David Udell 12 Aug 2022 3:45 UTC
LW: 1 AF: 1
0
AF
I don’t know, I think of the brain as doing credit assignment pretty well, but we may have quite different definitions of good and bad. Is there an example you were thinking of?
Say that the triggers for pleasure are hardwired. After a pleasurable event, how do only those computations running in the brain that led to pleasure (and not those randomly running computations) get strengthened? After all, the pleasure circuit is hardwired, and can’t reason causally about what thoughts led to what outcomes.
(I’m not currently confident that pleasure is exactly the same thing as reinforcement, but the two are probably closely related, and pleasure is a nice and concrete thing to discuss.)

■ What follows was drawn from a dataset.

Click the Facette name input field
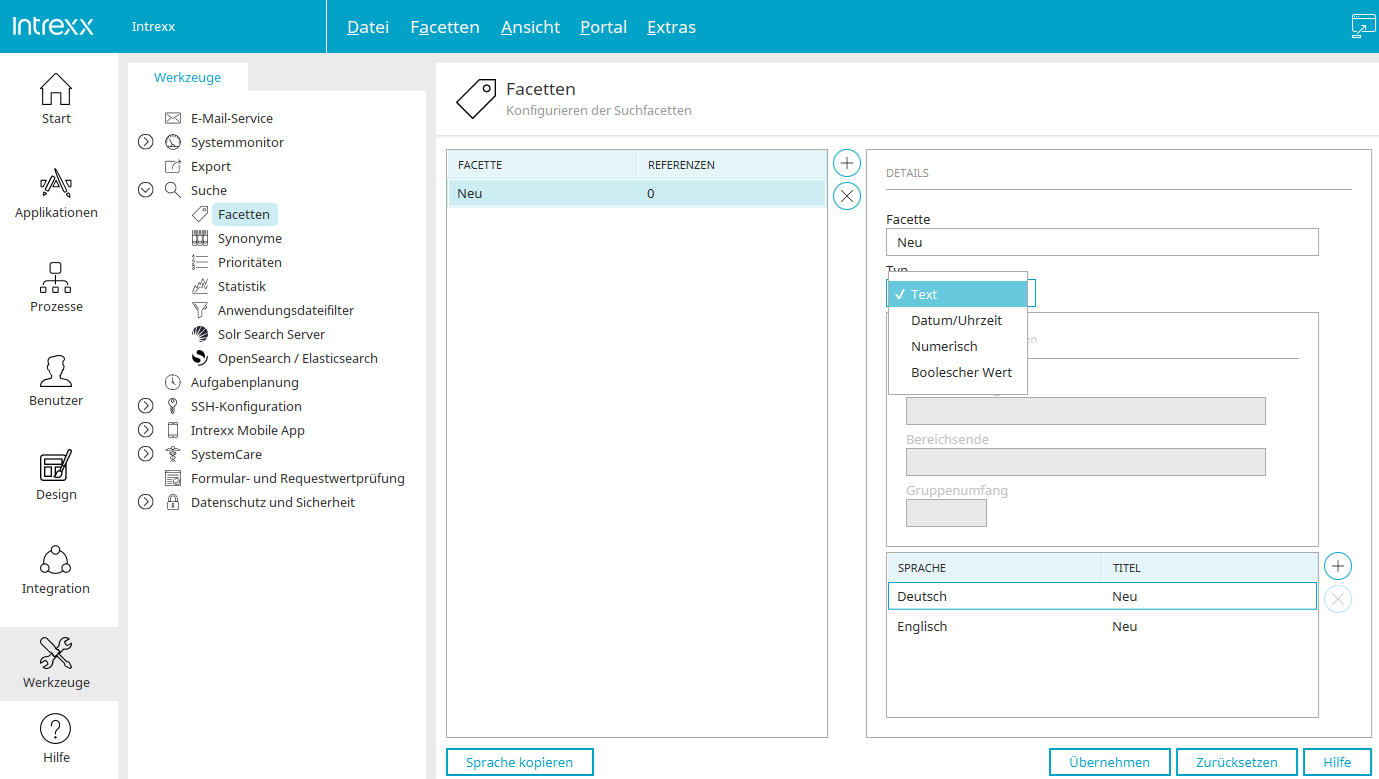This screenshot has height=779, width=1379. pyautogui.click(x=1101, y=242)
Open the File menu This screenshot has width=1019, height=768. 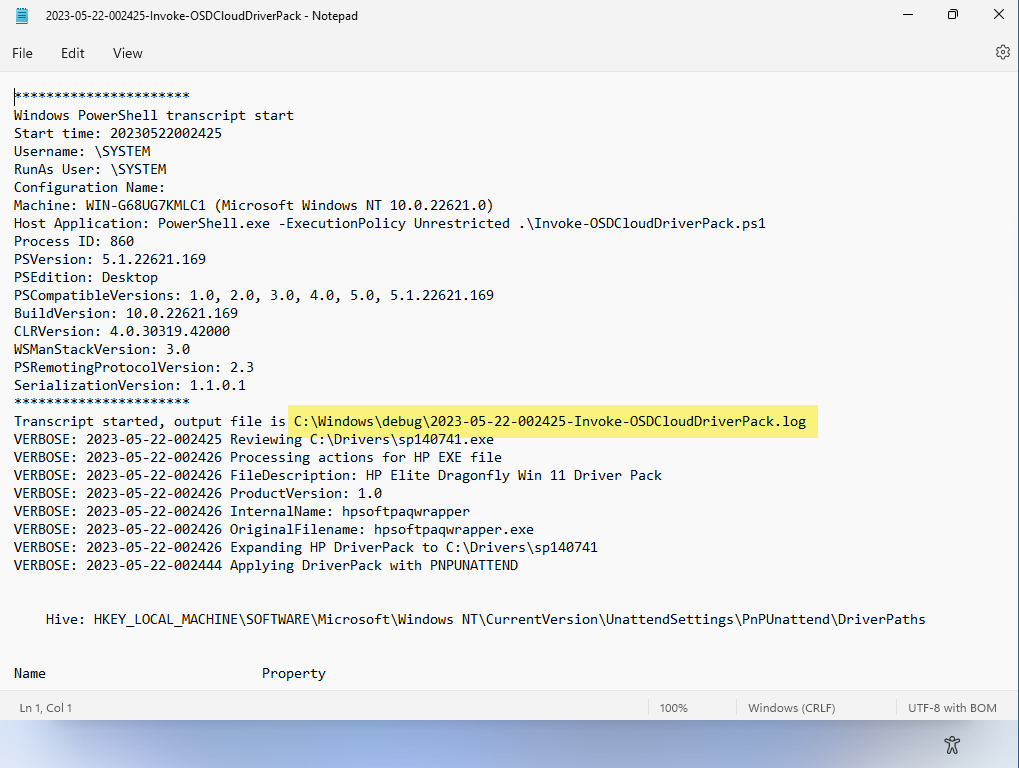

What’s to stop the human shards from being dominated and extinguished by the non-human shards? IE is there reason to expect equilibrium?
Nothing except those shards fighting for their own interests and succeeding to some extent.
You probably have many contending values that you hang on to now, and would even be pretty careful with write access to your own values, for instrumental convergence reasons. If you mostly expect outcomes where one shard eats all the others, why do you have a complex balance of values rather than a single core value?
- TurnTrout 15 Aug 2022 5:21 UTC
  LW: 3 AF: 3
  0
  AF Parent
  If you mostly expect outcomes where one shard eats all the others, why do you have a complex balance of values rather than a single core value?
  There’s a further question which is “How do people behave when they’re given more power over and understanding of their internal cognitive structures?”, which could actually resolve in “People collapse onto one part of their values.” I just think it won’t resolve that way.